» **Work request**
Print, exactly as they stand, the lines below from the one that has "The image size" to the one that has "Task: Send the message with green arrow", inclusive, leaving out the pictures.

[Entries supplied]

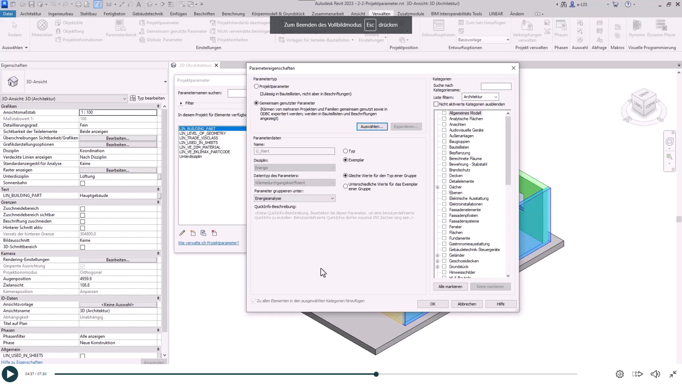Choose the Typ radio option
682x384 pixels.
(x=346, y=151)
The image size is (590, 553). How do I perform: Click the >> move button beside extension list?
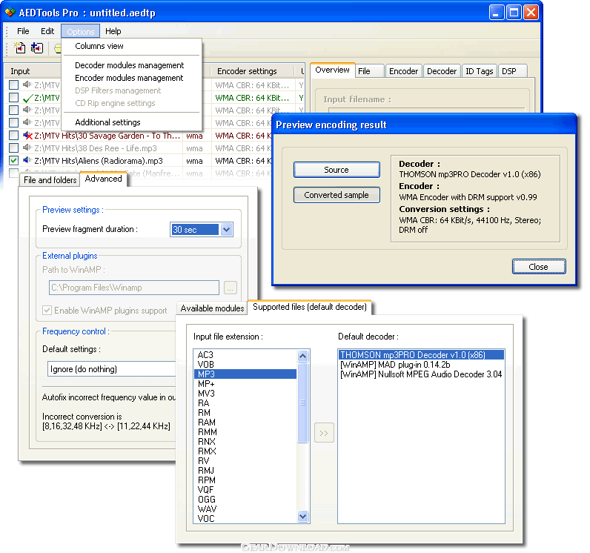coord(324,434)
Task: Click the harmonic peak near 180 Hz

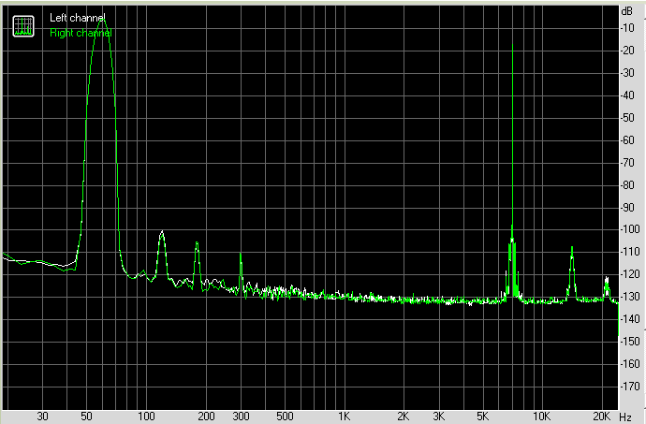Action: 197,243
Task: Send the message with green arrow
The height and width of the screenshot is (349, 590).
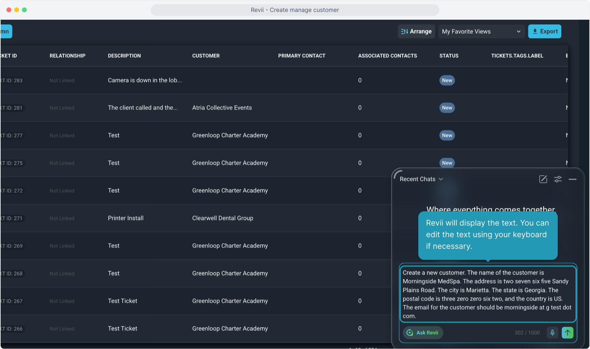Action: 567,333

[/Entries supplied]
[Entries supplied]

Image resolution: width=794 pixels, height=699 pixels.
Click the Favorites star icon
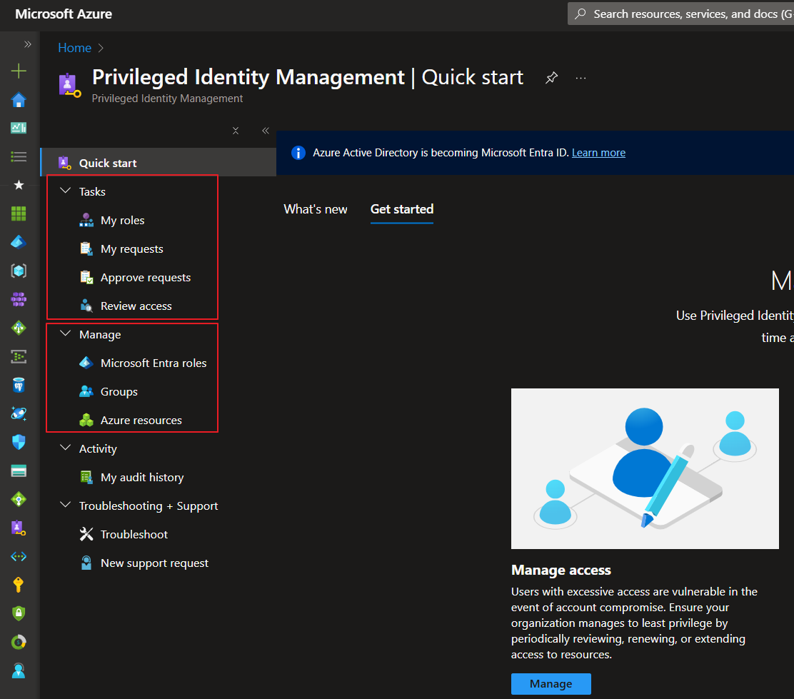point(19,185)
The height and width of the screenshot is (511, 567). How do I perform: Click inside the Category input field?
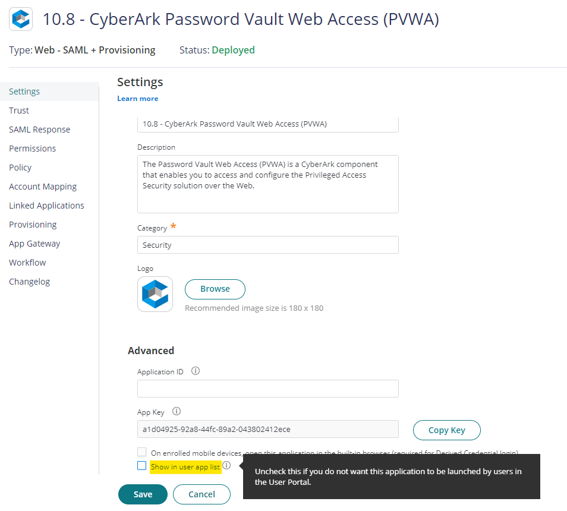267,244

[/Entries supplied]

» **Written answer**
The image size is (590, 553). How do I perform: Click the >> move button beside extension list?
coord(324,434)
Task: Click the harmonic peak near 180 Hz

Action: 197,243
Task: Send the message with green arrow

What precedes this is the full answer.